The Lazy BeeA while back I blogged about an Ursula K. Le Guin story that injects ants with human consciousness and modern human values, and opined that I would like to see a story that didn’t see eusocialism as oppressive — I think we can learn from these little citizens. I have since (while doing immersion tasks on Duolingo) found exactly that story in the form of a fable by author Horacio Quiroga, which seems to be a testament to the responsibilities of an individual to her community above personal will. The ending seems dead serious, but the story seems to have an ironic bent, too, in its didacticism against intelligence (even as cleverness and learning saves the bee heroine).

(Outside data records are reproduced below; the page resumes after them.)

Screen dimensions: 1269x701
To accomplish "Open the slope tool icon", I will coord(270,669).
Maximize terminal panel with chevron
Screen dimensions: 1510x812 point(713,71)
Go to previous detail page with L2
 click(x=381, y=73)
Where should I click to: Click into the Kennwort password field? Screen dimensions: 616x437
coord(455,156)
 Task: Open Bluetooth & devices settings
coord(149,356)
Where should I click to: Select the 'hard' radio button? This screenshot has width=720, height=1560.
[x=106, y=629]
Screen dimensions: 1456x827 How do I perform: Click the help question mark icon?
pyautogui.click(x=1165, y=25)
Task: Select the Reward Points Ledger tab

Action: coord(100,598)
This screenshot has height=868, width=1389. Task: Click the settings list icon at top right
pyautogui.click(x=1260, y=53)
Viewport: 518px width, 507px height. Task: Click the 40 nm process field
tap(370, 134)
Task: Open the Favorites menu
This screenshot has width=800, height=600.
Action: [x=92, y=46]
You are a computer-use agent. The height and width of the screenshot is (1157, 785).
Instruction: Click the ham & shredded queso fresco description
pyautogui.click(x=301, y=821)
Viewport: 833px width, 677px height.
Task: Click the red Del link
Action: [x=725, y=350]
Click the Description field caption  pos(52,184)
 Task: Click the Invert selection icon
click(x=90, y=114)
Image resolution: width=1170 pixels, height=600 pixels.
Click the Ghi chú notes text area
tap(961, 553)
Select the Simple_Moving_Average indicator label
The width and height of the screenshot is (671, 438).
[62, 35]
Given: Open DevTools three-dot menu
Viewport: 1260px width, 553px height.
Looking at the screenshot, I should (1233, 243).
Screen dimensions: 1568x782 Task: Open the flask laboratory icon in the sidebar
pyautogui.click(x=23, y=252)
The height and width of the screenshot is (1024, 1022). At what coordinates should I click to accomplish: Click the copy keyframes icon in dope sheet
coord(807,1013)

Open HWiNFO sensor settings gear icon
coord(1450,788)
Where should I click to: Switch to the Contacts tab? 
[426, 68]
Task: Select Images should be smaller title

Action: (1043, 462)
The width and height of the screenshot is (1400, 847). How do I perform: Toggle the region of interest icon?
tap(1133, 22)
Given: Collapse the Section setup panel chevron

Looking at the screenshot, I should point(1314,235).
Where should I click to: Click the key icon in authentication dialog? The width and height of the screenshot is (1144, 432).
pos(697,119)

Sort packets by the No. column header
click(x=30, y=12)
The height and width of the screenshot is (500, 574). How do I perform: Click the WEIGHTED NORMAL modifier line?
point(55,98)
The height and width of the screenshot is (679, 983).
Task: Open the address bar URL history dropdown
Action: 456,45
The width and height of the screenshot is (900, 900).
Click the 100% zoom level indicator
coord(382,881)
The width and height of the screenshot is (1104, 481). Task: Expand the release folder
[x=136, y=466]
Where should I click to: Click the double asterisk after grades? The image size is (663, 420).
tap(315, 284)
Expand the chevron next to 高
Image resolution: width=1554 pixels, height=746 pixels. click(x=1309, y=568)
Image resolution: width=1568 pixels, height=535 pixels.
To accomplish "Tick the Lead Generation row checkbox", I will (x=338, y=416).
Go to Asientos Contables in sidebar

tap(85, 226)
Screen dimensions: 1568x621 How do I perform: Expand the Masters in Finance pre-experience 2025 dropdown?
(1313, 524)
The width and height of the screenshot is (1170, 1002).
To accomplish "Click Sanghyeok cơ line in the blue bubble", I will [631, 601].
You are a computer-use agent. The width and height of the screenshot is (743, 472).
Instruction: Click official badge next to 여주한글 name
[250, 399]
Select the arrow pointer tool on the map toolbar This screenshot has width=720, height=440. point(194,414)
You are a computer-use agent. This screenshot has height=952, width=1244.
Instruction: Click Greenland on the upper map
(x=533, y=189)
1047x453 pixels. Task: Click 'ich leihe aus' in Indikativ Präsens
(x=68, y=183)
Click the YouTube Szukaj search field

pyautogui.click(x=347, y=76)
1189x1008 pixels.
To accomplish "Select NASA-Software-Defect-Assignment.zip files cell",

This story is closer than the Le Guin, at least, to understanding the eusocial colony of insects. I particularly like the use of “sister” as greeting among bees in the hive, since they would be sisters, as well as carrying the flavor of fellow travelers in the early 20th Century, when the fable was written. I have not read enough Quiroga to know his intent but the era and the location make it more likely that he was sympathetic to socialism, having seen the hell foreign capitalists wrought on his continent.

It seems to be published as a picture book, in both Spanish and English, but minus it’s classic status I seriously doubt any publisher would do a children’s book with such a message against personal exceptionalism and individualism. Unwavering faith in these principles seem to cross all religious and political factions. The fable now would have to take the turn of Lionni’s Frederick, where the other bees come to love the lazy bee for her imaginative flights. For the record, I absolutely love Frederick and can barely read it without tearing up. But sometimes I feel only one side of the story is every told, and that such fables not only prevent us understanding the natural world, but from fully understanding ourselves.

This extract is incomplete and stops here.